* _Requirement_
Search the entries for the word "Ninh" and copy each line that has it.

* _Provided information_
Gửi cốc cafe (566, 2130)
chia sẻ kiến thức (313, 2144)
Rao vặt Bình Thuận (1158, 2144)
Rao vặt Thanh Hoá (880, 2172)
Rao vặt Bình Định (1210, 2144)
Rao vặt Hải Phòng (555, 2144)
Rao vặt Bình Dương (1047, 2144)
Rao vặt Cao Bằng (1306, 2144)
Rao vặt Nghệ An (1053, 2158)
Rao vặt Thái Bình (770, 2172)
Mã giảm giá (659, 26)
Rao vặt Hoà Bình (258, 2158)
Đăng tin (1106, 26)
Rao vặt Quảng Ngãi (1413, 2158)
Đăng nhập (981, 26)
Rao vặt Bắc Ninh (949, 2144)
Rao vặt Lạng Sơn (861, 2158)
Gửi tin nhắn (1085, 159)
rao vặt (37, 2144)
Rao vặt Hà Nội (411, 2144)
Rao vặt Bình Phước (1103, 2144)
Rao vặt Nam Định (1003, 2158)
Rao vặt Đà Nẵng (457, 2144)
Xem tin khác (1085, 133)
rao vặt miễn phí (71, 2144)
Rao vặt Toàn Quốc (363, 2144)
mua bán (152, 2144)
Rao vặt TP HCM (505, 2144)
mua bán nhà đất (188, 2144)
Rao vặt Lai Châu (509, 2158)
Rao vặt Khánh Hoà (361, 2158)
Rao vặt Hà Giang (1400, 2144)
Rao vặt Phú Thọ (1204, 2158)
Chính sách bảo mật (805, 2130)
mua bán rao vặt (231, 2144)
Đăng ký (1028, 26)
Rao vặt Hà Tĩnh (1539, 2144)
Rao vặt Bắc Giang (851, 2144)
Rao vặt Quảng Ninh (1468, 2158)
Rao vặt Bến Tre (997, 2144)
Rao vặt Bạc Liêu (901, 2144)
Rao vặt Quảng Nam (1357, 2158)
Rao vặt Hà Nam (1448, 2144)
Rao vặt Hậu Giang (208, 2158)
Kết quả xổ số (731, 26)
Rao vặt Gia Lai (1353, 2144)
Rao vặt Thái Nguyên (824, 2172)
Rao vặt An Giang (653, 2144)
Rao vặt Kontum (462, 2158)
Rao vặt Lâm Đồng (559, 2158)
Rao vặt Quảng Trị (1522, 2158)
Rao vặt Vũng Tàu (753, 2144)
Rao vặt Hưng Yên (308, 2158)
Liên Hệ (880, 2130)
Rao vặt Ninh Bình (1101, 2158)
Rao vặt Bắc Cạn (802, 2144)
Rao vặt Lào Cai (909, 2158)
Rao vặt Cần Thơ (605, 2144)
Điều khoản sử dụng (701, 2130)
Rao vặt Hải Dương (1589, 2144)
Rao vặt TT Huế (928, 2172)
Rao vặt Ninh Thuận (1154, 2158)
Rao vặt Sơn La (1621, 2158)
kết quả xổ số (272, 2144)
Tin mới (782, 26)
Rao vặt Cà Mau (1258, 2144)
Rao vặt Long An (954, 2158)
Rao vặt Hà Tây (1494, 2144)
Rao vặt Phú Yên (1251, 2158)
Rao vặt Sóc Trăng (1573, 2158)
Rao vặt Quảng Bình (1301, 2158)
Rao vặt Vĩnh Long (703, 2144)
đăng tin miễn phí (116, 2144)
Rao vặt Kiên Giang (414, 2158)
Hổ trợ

* _Answer section_
Rao vặt Bắc Ninh (949, 2144)
Rao vặt Quảng Ninh (1468, 2158)
Rao vặt Ninh Bình (1101, 2158)
Rao vặt Ninh Thuận (1154, 2158)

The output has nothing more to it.